→ **Written exercise**
Copy each of the following rows word for word, changing nothing.

..............................

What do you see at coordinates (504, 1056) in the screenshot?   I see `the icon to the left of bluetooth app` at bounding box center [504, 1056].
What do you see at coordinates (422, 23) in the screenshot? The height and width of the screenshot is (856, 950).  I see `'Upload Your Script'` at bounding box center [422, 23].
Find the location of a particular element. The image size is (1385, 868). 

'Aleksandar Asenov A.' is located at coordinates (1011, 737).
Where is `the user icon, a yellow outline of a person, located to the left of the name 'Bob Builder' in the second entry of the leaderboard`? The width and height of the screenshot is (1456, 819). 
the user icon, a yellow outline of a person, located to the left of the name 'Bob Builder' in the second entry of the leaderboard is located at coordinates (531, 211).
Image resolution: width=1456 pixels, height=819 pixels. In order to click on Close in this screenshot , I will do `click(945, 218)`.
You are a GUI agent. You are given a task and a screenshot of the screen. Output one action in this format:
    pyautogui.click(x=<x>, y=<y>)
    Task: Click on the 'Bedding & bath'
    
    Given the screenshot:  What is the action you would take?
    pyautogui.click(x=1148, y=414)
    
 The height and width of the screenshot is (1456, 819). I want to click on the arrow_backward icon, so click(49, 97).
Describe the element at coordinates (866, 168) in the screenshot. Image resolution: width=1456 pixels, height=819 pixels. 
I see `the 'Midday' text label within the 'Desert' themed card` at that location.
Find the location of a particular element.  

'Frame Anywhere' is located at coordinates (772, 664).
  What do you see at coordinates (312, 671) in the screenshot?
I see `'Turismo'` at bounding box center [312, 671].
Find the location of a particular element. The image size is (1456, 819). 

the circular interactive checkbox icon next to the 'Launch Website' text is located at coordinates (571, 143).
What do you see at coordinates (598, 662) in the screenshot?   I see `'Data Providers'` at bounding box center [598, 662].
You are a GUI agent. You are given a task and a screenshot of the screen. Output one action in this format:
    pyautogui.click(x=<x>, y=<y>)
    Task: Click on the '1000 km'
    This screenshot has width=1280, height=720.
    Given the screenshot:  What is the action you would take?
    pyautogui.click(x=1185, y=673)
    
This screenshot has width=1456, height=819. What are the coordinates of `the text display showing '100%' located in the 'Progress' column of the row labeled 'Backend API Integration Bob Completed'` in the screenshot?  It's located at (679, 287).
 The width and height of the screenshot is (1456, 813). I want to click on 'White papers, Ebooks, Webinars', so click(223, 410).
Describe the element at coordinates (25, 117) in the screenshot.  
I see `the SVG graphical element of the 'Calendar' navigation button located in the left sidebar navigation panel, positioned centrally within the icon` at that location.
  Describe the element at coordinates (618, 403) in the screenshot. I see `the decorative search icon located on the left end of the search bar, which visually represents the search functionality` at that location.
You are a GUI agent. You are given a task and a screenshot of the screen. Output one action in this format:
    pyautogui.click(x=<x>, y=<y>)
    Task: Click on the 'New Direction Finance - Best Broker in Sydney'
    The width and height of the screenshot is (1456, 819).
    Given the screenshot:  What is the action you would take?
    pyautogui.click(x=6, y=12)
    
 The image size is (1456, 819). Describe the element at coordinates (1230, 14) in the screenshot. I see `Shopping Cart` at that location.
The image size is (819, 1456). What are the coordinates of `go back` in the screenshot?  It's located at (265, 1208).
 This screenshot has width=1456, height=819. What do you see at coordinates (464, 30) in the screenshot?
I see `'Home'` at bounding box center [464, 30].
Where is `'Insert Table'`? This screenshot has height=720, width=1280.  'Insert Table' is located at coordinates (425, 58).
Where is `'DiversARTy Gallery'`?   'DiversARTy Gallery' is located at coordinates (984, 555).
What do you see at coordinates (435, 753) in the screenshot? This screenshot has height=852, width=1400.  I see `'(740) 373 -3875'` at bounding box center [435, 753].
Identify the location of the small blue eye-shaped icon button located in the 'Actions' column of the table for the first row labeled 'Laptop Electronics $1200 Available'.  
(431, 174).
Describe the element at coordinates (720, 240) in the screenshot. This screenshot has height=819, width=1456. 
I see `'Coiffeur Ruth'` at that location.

..............................

→ **Complete answer**
What do you see at coordinates (504, 1056) in the screenshot?   I see `the icon to the left of bluetooth app` at bounding box center [504, 1056].
What do you see at coordinates (422, 23) in the screenshot? The height and width of the screenshot is (856, 950).  I see `'Upload Your Script'` at bounding box center [422, 23].
Find the location of a particular element. The image size is (1385, 868). 

'Aleksandar Asenov A.' is located at coordinates (1011, 737).
Where is `the user icon, a yellow outline of a person, located to the left of the name 'Bob Builder' in the second entry of the leaderboard`? The width and height of the screenshot is (1456, 819). 
the user icon, a yellow outline of a person, located to the left of the name 'Bob Builder' in the second entry of the leaderboard is located at coordinates (531, 211).
Image resolution: width=1456 pixels, height=819 pixels. In order to click on Close in this screenshot , I will do `click(945, 218)`.
You are a GUI agent. You are given a task and a screenshot of the screen. Output one action in this format:
    pyautogui.click(x=<x>, y=<y>)
    Task: Click on the 'Bedding & bath'
    
    Given the screenshot:  What is the action you would take?
    pyautogui.click(x=1148, y=414)
    
 The height and width of the screenshot is (1456, 819). I want to click on the arrow_backward icon, so click(49, 97).
Describe the element at coordinates (866, 168) in the screenshot. Image resolution: width=1456 pixels, height=819 pixels. 
I see `the 'Midday' text label within the 'Desert' themed card` at that location.
Find the location of a particular element.  

'Frame Anywhere' is located at coordinates (772, 664).
  What do you see at coordinates (312, 671) in the screenshot?
I see `'Turismo'` at bounding box center [312, 671].
Find the location of a particular element. The image size is (1456, 819). 

the circular interactive checkbox icon next to the 'Launch Website' text is located at coordinates (571, 143).
What do you see at coordinates (598, 662) in the screenshot?   I see `'Data Providers'` at bounding box center [598, 662].
You are a GUI agent. You are given a task and a screenshot of the screen. Output one action in this format:
    pyautogui.click(x=<x>, y=<y>)
    Task: Click on the '1000 km'
    This screenshot has width=1280, height=720.
    Given the screenshot:  What is the action you would take?
    pyautogui.click(x=1185, y=673)
    
This screenshot has width=1456, height=819. What are the coordinates of `the text display showing '100%' located in the 'Progress' column of the row labeled 'Backend API Integration Bob Completed'` in the screenshot?  It's located at (679, 287).
 The width and height of the screenshot is (1456, 813). I want to click on 'White papers, Ebooks, Webinars', so click(223, 410).
Describe the element at coordinates (25, 117) in the screenshot.  
I see `the SVG graphical element of the 'Calendar' navigation button located in the left sidebar navigation panel, positioned centrally within the icon` at that location.
  Describe the element at coordinates (618, 403) in the screenshot. I see `the decorative search icon located on the left end of the search bar, which visually represents the search functionality` at that location.
You are a GUI agent. You are given a task and a screenshot of the screen. Output one action in this format:
    pyautogui.click(x=<x>, y=<y>)
    Task: Click on the 'New Direction Finance - Best Broker in Sydney'
    The width and height of the screenshot is (1456, 819).
    Given the screenshot:  What is the action you would take?
    pyautogui.click(x=6, y=12)
    
 The image size is (1456, 819). Describe the element at coordinates (1230, 14) in the screenshot. I see `Shopping Cart` at that location.
The image size is (819, 1456). What are the coordinates of `go back` in the screenshot?  It's located at (265, 1208).
 This screenshot has width=1456, height=819. What do you see at coordinates (464, 30) in the screenshot?
I see `'Home'` at bounding box center [464, 30].
Where is `'Insert Table'`? This screenshot has height=720, width=1280.  'Insert Table' is located at coordinates (425, 58).
Where is `'DiversARTy Gallery'`?   'DiversARTy Gallery' is located at coordinates (984, 555).
What do you see at coordinates (435, 753) in the screenshot? This screenshot has height=852, width=1400.  I see `'(740) 373 -3875'` at bounding box center [435, 753].
Identify the location of the small blue eye-shaped icon button located in the 'Actions' column of the table for the first row labeled 'Laptop Electronics $1200 Available'.  
(431, 174).
Describe the element at coordinates (720, 240) in the screenshot. This screenshot has height=819, width=1456. 
I see `'Coiffeur Ruth'` at that location.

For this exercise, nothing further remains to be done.